OVER the years, many Filipino professionals as well as ordinary workers have sought employment in other countries for lack of opportunities in their own country.
Many of them have been construction workers and housemaids with no special training needed, as well as seamen, the Philippines being known historically as a nation of seafarers. But a considerable number have been doctors and nurses, engineers and architects, information technology (IT) experts, management men, agriculturists, teachers, and writers.
In the wake of the COVID-19 pandemic which hit the economies of all nations around the world, many of these workers – whom we officially call Overseas Filipino Workers (OFWs) – have started to come home. But one group of workers is now in specially high demand around the world because of COVID-19 – health workers.
The whole world is in need of doctors, nurses, medical technologists, and other health workers to care for the hundreds of thousands of COVID-19 victims in so many nations which are now experiencing a second wave of infections and deaths.
Last week, a spokesman of the Philippine General Hospital appealed to the nation’s health workers, especially doctors, planning to leave for jobs abroad. “We really need doctors. We hope that you stay at least for the next one or two years. We are hoping that this will be over soon, but for now, we need you,” the spokesman said.

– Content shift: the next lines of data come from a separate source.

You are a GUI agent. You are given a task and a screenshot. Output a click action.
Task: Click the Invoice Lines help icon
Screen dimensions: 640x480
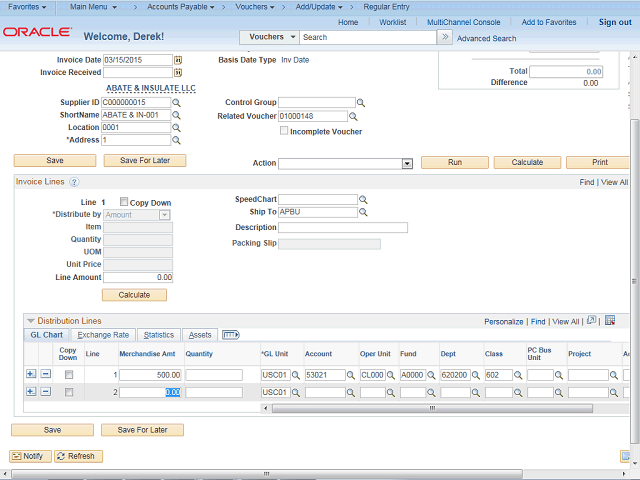[x=74, y=183]
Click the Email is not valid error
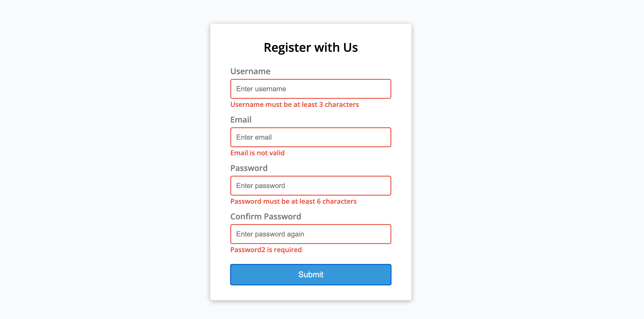644x319 pixels. 257,153
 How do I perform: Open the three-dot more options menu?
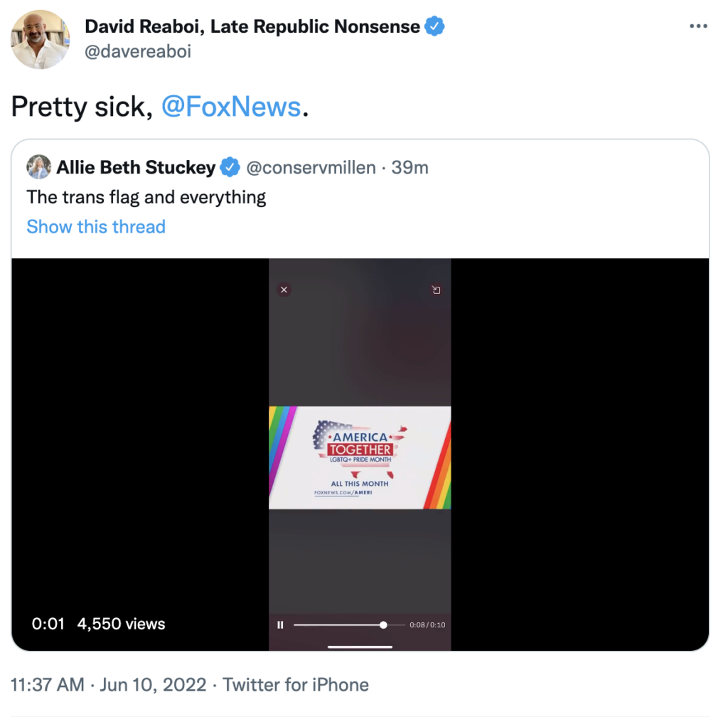click(x=699, y=26)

Those who already have contracts and other commitments have to respect these agreements, but those who are now just looking into the prospects of employment abroad might consider the appeal. But the government will have to do its part – it must provide better salaries to health workers than what they are now getting.

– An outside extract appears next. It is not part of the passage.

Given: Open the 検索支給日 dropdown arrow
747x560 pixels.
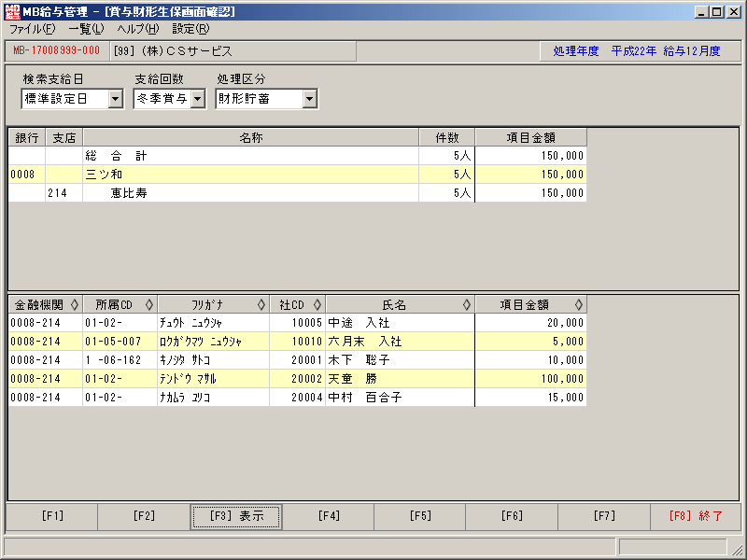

The Department of Health (DOH) has already signed up 9,692 health workers for its hospitals and other treatment and emergency facilities it has set up all over the country. In its latest update, the DOH said it has already hired 9,692 health workers – 38.7 percent for DOH hospitals, 16.1 percent for diagnostic facilities, 15.5 percent for temporary treatment and monitoring facilities, 12.7 percent in local government hospitals, and the rest in COVID-19 referral facilities, epidemiology and surveillance units, private health facilities, Mega-Ligtas COVID-19 centers, and other newly established healthcare units.
The increased pay may not match the prevailing rates abroad, but many Filipino health workers see the value of staying with their families in these critical times. And they will respond to the appeal to their nationalism, and help their fellow Filipinos in this critical time in our nation’s life.